This is part two covering days four to seven. The first post – covering days one to three is here
At the time of publishing, during these unprecedented times, international travel is placed on hold. But there is time for reading and looking at photos. Time for inspiration, dreaming and planning. We will not be staying home forever! And it is my personal belief that connecting with nature and wild open spaces will become more of a driver in determining future holidays.
Slower travel, responsible travel. Skye more than adequately fits that criteria.

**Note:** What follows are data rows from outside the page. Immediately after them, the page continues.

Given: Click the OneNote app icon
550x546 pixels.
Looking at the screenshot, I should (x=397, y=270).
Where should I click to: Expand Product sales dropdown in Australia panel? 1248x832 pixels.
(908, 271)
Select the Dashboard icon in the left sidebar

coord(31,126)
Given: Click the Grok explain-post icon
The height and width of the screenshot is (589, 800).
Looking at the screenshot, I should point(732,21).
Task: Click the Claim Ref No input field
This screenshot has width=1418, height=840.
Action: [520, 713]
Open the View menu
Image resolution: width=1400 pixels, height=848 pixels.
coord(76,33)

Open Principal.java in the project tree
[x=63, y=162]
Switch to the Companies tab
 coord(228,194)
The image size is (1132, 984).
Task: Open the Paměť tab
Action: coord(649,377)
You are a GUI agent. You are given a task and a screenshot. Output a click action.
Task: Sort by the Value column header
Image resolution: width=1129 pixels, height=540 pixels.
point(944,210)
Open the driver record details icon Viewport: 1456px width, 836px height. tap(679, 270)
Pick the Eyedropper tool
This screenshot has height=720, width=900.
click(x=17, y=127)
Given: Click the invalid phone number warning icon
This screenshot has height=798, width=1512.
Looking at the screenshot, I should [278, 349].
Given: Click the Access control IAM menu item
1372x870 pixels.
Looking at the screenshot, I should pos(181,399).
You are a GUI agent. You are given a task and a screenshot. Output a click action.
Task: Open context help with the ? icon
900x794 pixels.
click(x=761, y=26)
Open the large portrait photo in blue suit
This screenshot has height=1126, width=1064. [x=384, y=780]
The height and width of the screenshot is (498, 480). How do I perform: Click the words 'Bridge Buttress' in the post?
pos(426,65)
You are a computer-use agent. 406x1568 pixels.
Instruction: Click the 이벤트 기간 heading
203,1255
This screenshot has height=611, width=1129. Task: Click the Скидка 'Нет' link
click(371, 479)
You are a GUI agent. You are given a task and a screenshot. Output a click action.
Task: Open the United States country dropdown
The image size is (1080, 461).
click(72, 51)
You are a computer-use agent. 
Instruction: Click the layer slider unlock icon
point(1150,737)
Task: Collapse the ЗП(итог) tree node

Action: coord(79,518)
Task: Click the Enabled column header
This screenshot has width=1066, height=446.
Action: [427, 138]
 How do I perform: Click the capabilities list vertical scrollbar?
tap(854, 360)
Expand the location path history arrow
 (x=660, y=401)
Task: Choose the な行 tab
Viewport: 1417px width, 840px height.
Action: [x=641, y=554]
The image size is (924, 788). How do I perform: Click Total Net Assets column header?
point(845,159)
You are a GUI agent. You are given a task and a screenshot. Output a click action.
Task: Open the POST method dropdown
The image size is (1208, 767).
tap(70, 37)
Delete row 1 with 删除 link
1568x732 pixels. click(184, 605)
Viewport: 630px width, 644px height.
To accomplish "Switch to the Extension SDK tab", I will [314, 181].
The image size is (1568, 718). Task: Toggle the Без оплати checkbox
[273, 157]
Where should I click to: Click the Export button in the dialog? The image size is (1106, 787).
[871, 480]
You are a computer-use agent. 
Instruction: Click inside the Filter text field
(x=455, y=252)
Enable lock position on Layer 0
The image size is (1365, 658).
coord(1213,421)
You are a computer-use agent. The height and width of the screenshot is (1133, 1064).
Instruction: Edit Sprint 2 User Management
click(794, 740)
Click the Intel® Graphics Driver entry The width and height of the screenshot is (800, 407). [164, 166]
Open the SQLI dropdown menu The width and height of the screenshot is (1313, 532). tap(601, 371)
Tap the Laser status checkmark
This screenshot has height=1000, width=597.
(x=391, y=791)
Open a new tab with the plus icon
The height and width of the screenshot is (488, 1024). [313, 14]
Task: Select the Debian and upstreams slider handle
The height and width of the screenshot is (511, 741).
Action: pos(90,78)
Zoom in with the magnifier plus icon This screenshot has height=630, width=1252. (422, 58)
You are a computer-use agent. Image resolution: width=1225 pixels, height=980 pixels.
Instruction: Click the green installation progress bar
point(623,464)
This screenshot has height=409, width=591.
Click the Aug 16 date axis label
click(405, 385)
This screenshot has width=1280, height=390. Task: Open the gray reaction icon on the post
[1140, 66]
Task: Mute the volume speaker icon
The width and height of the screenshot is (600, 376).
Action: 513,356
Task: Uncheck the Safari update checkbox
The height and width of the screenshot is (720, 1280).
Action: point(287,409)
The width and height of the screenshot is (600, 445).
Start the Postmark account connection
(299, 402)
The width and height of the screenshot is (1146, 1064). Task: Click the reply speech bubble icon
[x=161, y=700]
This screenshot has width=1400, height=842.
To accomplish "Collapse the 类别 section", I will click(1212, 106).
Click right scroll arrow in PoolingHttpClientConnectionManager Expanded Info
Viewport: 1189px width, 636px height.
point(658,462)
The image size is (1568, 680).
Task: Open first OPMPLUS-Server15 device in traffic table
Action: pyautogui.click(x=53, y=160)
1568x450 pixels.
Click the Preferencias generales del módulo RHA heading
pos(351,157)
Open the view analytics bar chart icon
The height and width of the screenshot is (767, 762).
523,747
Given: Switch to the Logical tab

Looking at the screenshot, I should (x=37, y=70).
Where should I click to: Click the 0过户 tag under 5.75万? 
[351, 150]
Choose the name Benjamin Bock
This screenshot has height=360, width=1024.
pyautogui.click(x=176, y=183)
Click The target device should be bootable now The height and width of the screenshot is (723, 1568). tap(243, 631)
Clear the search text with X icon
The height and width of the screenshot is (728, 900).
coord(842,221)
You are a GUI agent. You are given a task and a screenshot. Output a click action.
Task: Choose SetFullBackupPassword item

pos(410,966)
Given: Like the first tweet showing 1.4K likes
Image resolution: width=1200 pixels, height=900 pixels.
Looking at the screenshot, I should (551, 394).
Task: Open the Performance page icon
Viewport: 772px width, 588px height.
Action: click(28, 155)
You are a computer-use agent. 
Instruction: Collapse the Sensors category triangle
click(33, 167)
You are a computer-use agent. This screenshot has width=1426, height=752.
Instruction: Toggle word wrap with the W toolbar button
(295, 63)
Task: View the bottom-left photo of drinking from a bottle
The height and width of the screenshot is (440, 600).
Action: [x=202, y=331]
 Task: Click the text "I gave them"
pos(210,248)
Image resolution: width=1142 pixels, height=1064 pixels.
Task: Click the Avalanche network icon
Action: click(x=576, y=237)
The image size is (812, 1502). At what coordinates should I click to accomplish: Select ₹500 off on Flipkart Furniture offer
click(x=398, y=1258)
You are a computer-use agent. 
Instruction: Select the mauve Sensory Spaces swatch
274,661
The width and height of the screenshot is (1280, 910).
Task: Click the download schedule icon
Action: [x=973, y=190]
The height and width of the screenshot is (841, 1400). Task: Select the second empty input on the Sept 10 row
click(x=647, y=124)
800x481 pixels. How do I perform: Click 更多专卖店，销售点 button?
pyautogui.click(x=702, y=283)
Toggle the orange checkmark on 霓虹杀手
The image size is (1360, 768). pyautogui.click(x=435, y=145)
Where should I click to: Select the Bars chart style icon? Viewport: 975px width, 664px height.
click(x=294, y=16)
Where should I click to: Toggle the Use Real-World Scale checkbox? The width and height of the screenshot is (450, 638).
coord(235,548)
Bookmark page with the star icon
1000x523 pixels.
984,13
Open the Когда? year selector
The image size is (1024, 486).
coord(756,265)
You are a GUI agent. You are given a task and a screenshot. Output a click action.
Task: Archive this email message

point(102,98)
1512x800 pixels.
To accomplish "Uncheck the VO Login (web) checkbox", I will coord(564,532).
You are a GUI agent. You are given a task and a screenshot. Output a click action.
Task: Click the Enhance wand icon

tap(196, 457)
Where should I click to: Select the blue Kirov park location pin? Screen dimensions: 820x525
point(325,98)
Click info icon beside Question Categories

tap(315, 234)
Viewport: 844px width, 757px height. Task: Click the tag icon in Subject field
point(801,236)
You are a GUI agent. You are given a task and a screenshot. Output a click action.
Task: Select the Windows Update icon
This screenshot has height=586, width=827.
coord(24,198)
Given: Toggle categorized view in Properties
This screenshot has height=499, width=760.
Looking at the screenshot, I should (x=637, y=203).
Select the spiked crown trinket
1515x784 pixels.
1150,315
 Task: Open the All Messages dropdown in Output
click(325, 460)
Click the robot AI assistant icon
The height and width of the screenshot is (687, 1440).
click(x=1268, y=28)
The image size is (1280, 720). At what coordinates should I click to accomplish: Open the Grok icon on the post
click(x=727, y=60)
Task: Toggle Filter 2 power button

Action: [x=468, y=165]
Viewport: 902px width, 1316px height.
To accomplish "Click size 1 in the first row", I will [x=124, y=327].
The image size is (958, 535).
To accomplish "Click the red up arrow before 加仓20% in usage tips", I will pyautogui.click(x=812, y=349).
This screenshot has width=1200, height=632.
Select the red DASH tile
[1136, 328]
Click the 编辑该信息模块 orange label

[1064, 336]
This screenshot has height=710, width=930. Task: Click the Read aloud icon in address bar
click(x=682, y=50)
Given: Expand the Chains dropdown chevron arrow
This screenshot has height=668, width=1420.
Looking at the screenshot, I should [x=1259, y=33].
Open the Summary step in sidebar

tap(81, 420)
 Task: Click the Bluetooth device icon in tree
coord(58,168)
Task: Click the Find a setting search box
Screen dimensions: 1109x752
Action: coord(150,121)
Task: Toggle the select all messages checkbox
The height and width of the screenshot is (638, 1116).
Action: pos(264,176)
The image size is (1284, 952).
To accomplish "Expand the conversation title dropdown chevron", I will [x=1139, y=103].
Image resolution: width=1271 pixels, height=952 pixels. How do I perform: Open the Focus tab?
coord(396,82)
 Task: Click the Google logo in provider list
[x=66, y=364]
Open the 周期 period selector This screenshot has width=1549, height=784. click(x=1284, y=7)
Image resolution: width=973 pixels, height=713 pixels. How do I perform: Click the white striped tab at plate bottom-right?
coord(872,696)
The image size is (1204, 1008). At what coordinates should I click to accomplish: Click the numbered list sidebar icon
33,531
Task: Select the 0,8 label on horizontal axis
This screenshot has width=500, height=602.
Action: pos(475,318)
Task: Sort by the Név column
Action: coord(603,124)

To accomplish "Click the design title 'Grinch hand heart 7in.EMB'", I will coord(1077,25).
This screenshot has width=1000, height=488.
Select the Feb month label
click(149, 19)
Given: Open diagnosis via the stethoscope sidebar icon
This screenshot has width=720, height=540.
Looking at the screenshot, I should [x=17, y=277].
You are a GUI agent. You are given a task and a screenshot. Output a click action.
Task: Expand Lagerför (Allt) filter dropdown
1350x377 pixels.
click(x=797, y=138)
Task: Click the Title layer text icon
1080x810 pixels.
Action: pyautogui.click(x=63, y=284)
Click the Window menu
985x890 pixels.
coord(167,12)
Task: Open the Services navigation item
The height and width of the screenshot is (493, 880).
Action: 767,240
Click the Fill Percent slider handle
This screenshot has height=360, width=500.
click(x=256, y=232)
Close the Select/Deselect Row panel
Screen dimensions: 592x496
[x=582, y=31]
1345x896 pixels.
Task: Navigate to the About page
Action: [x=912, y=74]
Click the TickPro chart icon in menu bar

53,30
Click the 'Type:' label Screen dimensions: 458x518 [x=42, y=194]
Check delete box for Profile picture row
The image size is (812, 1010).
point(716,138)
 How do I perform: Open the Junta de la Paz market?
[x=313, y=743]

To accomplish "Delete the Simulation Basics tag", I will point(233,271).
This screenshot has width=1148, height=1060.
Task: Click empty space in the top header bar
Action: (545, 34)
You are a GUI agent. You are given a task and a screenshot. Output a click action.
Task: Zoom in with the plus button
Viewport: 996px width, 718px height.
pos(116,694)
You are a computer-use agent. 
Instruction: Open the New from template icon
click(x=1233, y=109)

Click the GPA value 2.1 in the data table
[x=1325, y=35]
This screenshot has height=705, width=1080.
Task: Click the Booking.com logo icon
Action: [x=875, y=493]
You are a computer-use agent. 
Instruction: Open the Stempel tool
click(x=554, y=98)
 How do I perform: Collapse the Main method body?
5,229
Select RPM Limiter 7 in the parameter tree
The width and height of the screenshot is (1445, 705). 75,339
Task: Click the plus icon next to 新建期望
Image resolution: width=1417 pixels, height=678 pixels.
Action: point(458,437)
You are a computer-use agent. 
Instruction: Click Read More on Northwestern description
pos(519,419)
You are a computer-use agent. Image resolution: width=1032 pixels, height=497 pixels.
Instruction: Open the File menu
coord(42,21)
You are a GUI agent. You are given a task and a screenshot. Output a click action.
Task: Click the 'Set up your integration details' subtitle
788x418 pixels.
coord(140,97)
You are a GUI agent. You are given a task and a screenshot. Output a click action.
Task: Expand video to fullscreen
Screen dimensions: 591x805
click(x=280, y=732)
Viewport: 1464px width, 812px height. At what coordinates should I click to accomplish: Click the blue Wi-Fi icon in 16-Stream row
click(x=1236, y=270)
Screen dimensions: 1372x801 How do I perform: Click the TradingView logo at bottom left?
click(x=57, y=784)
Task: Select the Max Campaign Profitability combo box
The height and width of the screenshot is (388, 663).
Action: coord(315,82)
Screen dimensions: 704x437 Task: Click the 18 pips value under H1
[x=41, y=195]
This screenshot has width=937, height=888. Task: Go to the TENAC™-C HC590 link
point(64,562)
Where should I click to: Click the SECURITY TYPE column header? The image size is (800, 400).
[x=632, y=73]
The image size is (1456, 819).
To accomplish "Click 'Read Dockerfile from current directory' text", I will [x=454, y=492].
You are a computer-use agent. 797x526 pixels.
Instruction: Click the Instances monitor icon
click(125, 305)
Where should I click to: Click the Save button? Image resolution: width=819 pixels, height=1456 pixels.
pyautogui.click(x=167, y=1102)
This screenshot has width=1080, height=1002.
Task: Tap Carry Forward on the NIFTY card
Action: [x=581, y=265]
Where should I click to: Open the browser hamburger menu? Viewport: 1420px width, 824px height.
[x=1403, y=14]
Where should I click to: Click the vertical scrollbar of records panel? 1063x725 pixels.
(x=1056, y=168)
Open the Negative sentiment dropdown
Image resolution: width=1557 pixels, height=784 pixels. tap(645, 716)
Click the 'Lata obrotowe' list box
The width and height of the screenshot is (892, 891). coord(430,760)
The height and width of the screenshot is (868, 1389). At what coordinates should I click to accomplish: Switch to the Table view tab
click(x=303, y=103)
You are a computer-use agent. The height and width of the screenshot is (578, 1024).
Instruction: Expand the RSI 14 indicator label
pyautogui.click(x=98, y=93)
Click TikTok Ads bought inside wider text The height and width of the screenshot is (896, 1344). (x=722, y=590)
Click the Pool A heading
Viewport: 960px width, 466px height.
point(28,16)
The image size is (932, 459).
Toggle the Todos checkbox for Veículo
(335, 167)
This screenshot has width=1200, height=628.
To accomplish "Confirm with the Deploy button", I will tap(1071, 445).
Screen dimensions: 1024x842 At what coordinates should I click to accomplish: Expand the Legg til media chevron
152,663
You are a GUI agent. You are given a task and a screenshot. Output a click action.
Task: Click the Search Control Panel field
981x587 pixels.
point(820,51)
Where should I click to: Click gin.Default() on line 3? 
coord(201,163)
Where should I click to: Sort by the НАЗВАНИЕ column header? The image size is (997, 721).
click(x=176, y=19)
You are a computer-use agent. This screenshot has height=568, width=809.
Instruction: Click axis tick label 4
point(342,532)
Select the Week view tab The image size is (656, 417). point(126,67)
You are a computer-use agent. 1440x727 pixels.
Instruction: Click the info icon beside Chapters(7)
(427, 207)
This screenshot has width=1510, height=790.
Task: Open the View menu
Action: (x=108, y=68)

From the dark jagged hill of the Cuillin to the softer shores of the south, Skye’s challenging landscape is richly varied. There’s diversity too in its climate which embraces the soft beauty of a summer’s day and the wild power of a winter storm at sea.
Quote from the box of three TALISKER whisky’s I purchased on Skye. Yes, you read that correctly. Jen has acquired a taste for whisky. My father would be happy to know that finally, I have seen the light 🙂
I’m starting this post where I left off – wondering if Skye could top the rugged and mystical scenery of the Quiraing?
Day four – exploring the southern edge of Loch Coruisk and the Cuillin mountains
The island’s name comes from an old Norse word sky-a, meaning ‘cloud island.’ The Viking reference is to the often-mist-covered Cuillin Hills. The alpine-like jagged ridges of the Cuillins (Black and Red) provide the keen hiker with some of Skye’s most challenging mountain terrain. The twin topped Sgurr Alasdair (992 metres) is the highest peak on the northern half of the Black Cuillin ridge and the highest on the Isle of Skye.
“One of the longest rock climbs in Britain,” Jude explains.
It was the Cuillins her father took her to for her first hiking experience when she was twelve. She nominates the Cuillins as her favourite hiking destination in Scotland.
“For the challenge and the memories.”
Our hiking group is not in the adventurous category to attempt to climb the spectacular mountain ridges. We happily settle for an exploration around the base.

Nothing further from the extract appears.